Fastest way to remove common substrings from a list of strings

F

freesoft12

Hi,

Given a list containing various UNIX directory paths:

@list = qw(
/home/bart
/home/bart/foo
/usr/lib/
/home/bart/foo/xyz
/home/bart/foo/xyz/live.cpp )

I want to trim this list to contain:

@list = qw(
/usr/lib/
/home/bart/foo/xyz/live.cpp )

Is there a better way than this possibly n^2 algorithm below.

my @to_be_removed_indices = ();
for (my $index=0; $index < #list; ++$index) {
my $current_item = $list[$index];
++$index;
for (my $j = $index; $j < $#list; ++$j) {
if ($current_item =~ m/$list[$j]/) { # is the current item a
substring of another
push (@to_be_removed_indices, $index); # schedule its removal
last; # break
}
}
# Remove matched items

Regards
John
 
M

Mirco Wahab

Hi,

Given a list containing various UNIX directory paths:

@list = qw(
/home/bart
/home/bart/foo
/usr/lib/
/home/bart/foo/xyz
/home/bart/foo/xyz/live.cpp )

I want to trim this list to contain:

@list = qw(
/usr/lib/
/home/bart/foo/xyz/live.cpp )

Is there a better way than this possibly n^2 algorithm below.

Still pseudo O(2), but much shorter:

...
foreach my $k (@list) {
$k = undef if grep defined && /^$k./, @list;
}

print join "\n", grep defined, @list;
...

Regards

M.
 
D

Dave B

Hi,

Given a list containing various UNIX directory paths:

@list = qw(
/home/bart
/home/bart/foo
/usr/lib/
/home/bart/foo/xyz
/home/bart/foo/xyz/live.cpp )

I want to trim this list to contain:

@list = qw(
/usr/lib/
/home/bart/foo/xyz/live.cpp )

Is there a better way than this possibly n^2 algorithm below.

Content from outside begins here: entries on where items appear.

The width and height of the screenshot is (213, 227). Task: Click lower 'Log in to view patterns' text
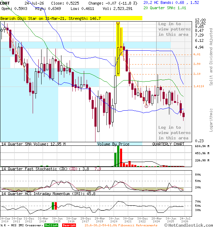point(174,133)
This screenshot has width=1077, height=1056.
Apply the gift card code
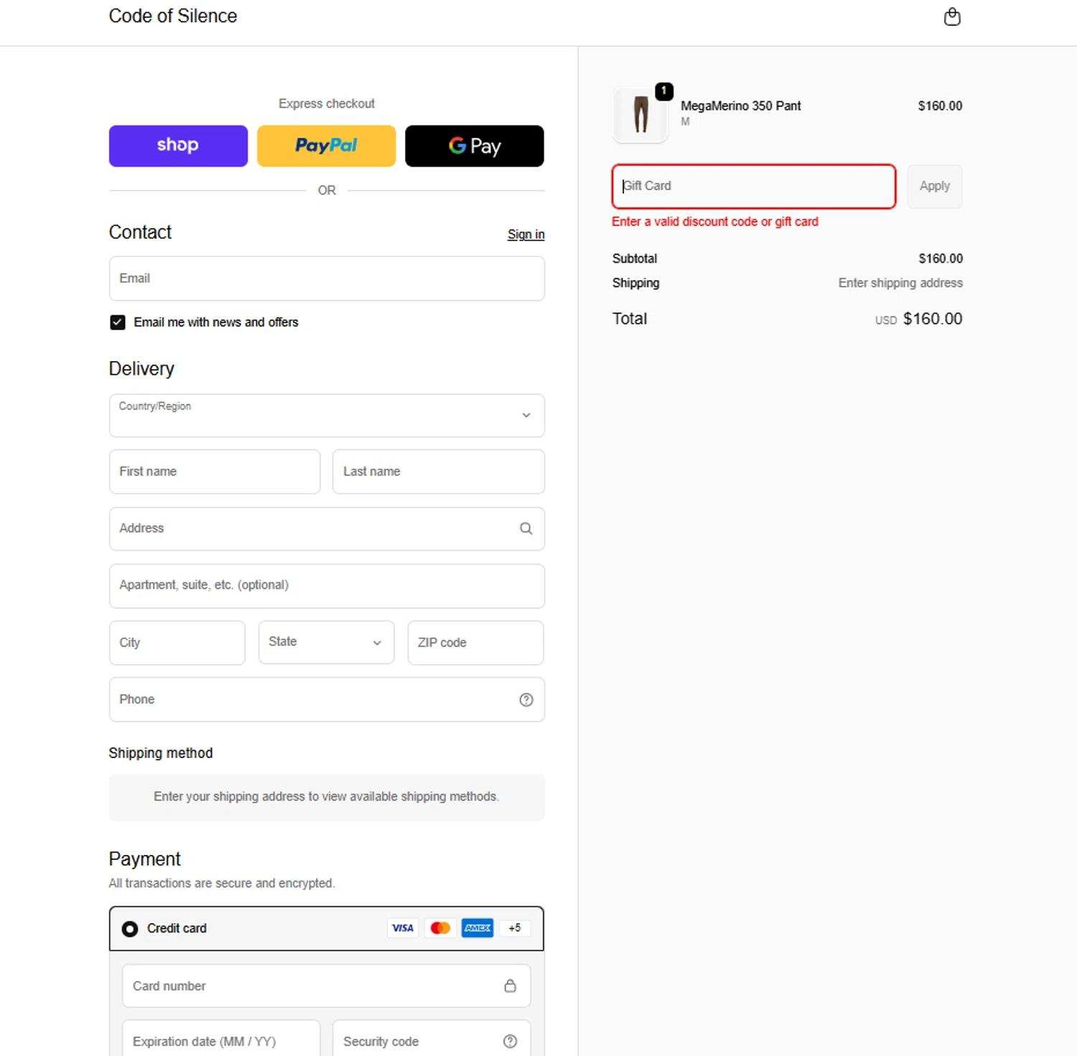point(934,187)
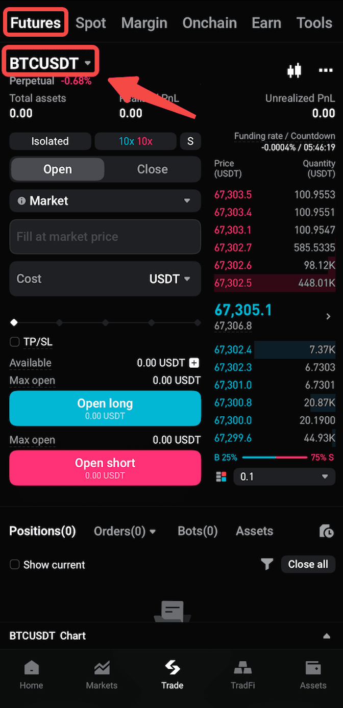Screen dimensions: 343x708
Task: Open the more options ellipsis menu
Action: tap(326, 70)
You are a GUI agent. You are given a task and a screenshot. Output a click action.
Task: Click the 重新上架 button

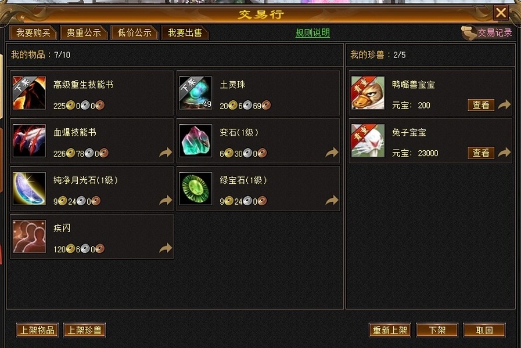(390, 330)
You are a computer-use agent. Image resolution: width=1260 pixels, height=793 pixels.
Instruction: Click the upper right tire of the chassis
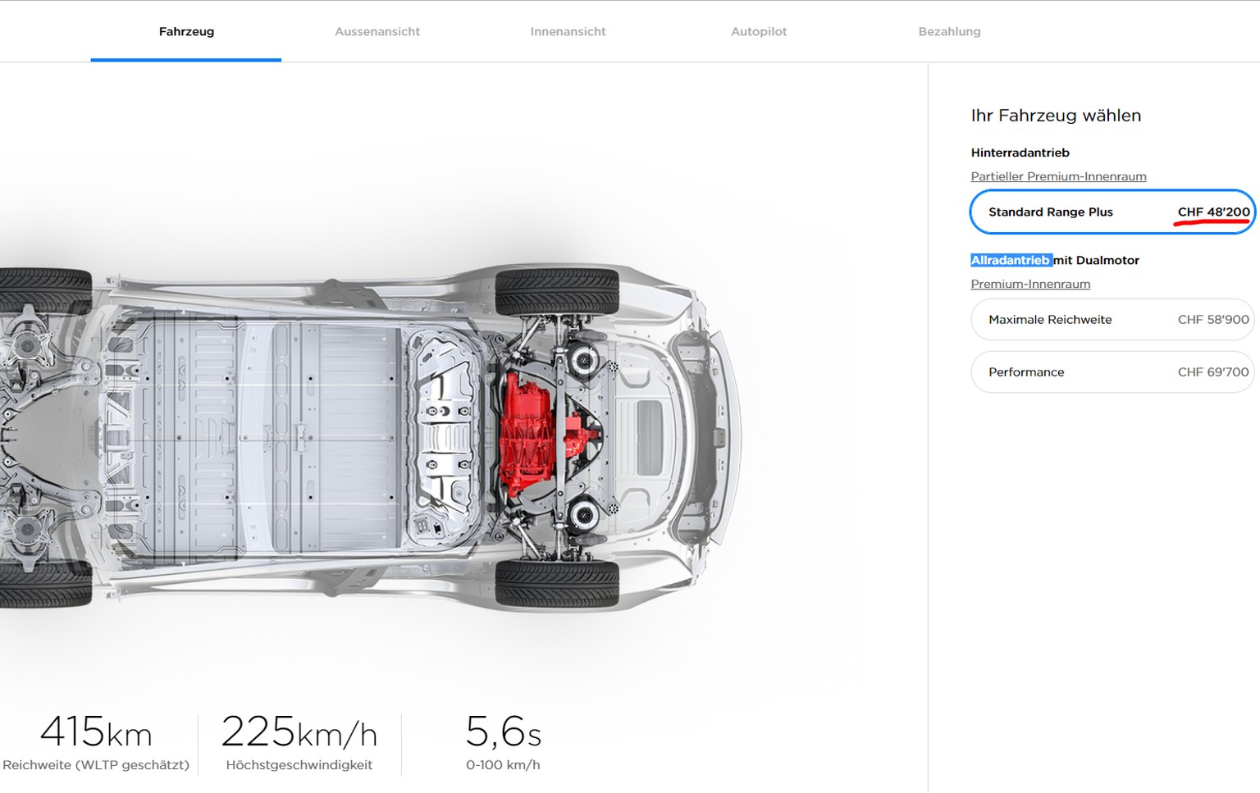point(557,291)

my @to_be_removed_indices = ();
for (my $index=0; $index < #list; ++$index) {
my $current_item = $list[$index];
++$index;
for (my $j = $index; $j < $#list; ++$j) {
if ($current_item =~ m/$list[$j]/) { # is the current item a
substring of another
push (@to_be_removed_indices, $index); # schedule its removal
last; # break
}
}
# Remove matched items

If your condition is "remove a string if it's a substring of another,
matching *at the beginning*", then the following code seems to work:

my @list = sort qw(
/home/bart
/home/bart/foo
/usr/lib/
/home/bart/foo/xyz
/home/bart/foo/xyz/live.cpp );

my $s=$list[0];
my @newlist;

for (@list, substr($list[-1],1)) {
push(@newlist,$s) unless /$s/;
$s=$_;
}

print "@newlist\n";

# now @newlist has the values that are not
# substring of anything else

I hope I understood the problem correctly.
 
T

Ted Zlatanov

fc> Given a list containing various UNIX directory paths:

fc> @list = qw(
fc> /home/bart
fc> /home/bart/foo
fc> /usr/lib/
fc> /home/bart/foo/xyz
fc> /home/bart/foo/xyz/live.cpp )

fc> I want to trim this list to contain:

fc> @list = qw(
fc> /usr/lib/
fc> /home/bart/foo/xyz/live.cpp )

fc> Is there a better way than this possibly n^2 algorithm below.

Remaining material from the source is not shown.